What you should do: Read the listing below and copy out each line where the word "will" occurs.

┌─ Input for this task

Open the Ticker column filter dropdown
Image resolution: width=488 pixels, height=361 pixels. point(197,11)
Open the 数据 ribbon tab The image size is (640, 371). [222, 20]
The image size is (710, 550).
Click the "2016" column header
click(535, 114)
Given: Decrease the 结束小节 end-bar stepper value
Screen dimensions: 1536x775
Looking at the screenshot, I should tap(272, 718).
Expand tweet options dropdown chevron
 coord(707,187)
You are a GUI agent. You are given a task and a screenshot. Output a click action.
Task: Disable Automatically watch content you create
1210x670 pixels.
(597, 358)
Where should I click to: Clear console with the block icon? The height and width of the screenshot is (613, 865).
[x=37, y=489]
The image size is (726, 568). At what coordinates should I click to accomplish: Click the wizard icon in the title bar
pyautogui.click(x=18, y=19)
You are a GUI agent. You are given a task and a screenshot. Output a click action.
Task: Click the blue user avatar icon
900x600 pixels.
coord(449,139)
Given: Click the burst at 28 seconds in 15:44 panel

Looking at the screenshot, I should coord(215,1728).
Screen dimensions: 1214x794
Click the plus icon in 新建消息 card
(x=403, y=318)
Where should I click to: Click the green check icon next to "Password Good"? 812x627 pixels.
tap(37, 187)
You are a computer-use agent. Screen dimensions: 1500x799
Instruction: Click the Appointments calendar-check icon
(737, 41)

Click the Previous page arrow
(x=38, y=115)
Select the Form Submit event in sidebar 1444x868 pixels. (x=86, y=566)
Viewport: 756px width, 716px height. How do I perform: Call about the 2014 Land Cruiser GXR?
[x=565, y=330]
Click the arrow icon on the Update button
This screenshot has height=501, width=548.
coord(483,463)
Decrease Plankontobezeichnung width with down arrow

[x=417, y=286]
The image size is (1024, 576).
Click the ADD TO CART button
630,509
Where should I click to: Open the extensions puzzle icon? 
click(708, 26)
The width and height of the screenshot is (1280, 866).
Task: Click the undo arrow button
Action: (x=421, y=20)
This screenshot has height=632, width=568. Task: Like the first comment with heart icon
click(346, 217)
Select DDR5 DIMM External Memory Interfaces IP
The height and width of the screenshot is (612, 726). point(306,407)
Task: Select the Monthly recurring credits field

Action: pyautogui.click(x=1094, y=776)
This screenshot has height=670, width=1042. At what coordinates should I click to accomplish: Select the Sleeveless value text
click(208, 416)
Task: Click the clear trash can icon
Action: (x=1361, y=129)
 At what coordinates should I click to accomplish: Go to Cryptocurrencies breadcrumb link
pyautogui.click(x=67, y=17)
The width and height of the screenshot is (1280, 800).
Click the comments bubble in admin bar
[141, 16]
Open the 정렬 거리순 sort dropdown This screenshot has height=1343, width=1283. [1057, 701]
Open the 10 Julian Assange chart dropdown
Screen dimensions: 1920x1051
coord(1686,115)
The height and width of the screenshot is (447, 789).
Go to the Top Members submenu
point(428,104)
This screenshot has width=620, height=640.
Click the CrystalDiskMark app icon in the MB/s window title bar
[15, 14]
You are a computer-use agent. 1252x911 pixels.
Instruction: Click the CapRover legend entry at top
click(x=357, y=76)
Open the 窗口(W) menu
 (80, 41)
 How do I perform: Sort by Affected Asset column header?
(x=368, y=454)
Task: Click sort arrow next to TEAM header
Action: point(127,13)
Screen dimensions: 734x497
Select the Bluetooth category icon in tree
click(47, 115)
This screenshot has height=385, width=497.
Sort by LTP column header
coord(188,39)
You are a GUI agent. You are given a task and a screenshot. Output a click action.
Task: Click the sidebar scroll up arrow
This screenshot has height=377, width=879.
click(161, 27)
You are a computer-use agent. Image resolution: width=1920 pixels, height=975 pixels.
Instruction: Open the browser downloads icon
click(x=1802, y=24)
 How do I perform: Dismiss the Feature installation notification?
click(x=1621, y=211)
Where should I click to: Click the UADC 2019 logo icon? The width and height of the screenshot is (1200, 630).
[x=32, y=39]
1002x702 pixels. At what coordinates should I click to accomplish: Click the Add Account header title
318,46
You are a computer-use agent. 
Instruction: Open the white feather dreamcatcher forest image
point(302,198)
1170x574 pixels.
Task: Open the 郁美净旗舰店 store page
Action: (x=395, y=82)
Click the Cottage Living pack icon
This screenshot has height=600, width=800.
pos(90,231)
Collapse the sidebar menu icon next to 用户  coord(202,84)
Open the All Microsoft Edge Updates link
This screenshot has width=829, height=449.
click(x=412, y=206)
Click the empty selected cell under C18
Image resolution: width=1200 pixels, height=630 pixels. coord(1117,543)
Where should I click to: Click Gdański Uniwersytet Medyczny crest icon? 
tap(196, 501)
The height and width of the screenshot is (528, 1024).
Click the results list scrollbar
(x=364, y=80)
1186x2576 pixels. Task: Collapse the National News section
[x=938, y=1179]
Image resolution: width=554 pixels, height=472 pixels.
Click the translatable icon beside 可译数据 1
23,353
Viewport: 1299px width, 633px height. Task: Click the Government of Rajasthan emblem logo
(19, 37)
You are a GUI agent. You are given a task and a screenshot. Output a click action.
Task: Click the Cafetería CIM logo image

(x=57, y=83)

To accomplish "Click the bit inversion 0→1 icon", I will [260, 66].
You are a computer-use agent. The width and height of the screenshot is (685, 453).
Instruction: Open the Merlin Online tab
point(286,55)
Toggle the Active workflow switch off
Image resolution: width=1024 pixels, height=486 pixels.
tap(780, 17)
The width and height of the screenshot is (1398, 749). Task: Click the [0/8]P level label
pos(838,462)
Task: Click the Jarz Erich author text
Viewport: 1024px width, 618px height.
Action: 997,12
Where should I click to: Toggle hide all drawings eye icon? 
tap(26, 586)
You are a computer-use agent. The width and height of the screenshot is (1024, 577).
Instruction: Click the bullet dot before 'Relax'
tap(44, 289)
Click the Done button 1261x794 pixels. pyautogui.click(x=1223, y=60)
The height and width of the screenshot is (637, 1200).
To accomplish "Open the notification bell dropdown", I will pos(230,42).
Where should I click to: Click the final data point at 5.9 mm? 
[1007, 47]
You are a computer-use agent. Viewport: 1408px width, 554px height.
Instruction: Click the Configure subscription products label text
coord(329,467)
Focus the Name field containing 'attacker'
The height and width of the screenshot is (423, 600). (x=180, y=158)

└─

The completed task:
To accomplish "Click the bit inversion 0→1 icon", I will [260, 66].
To accomplish "Open the notification bell dropdown", I will pos(230,42).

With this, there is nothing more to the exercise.